Being a publisher is a bit like being a treasure hunter. Except you want to share the treasures you find with everyone. To share the joy of a first reading (for example, the eerie ending of Triumph over the Grave from this last collection): that is what a publisher lives for.
And to top it all, as a book designer, I get to invent the cover! As The Largesse of the Sea Maiden is all about entropy, and as Elvis is at the centre of the last story, I decided to combine these tropes on my cover. The King is still alive here, but you can see that the end is near.
Jesus' Son (on the right) – this book has more life in a single sentence than the others in their hefty tomes! Some people are unnecessarily alarmed by the modest size of this volume. That's the way I planned it: I feel that smaller books force a more intimate contact.

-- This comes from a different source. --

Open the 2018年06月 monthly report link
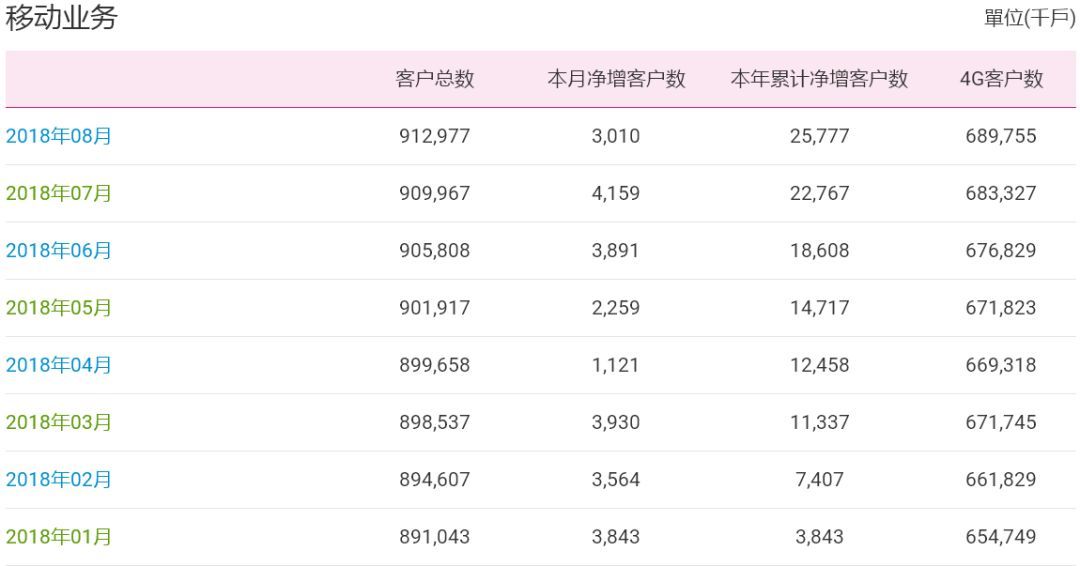Screen dimensions: 1080x566 [59, 250]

On the cover you can see an American side street, an American car and an American night. The crumbling USA is a very aesthetically pleasing subject, and you could spend days flipping through images of downright apocalyptic entropy. What struck me about Patrick Joust's photo was the contrast of light and dark, a Manichean juxtaposition in a trashy setting, which I think fits well with Johnson's book.
The excerpt embossed in gold on the dust jacket is looped (as is the spine): we enter the book in the middle of the action and the order of the events is mixed up. Eleven stories make up this micro-novel, but their chronology is whimsical at best.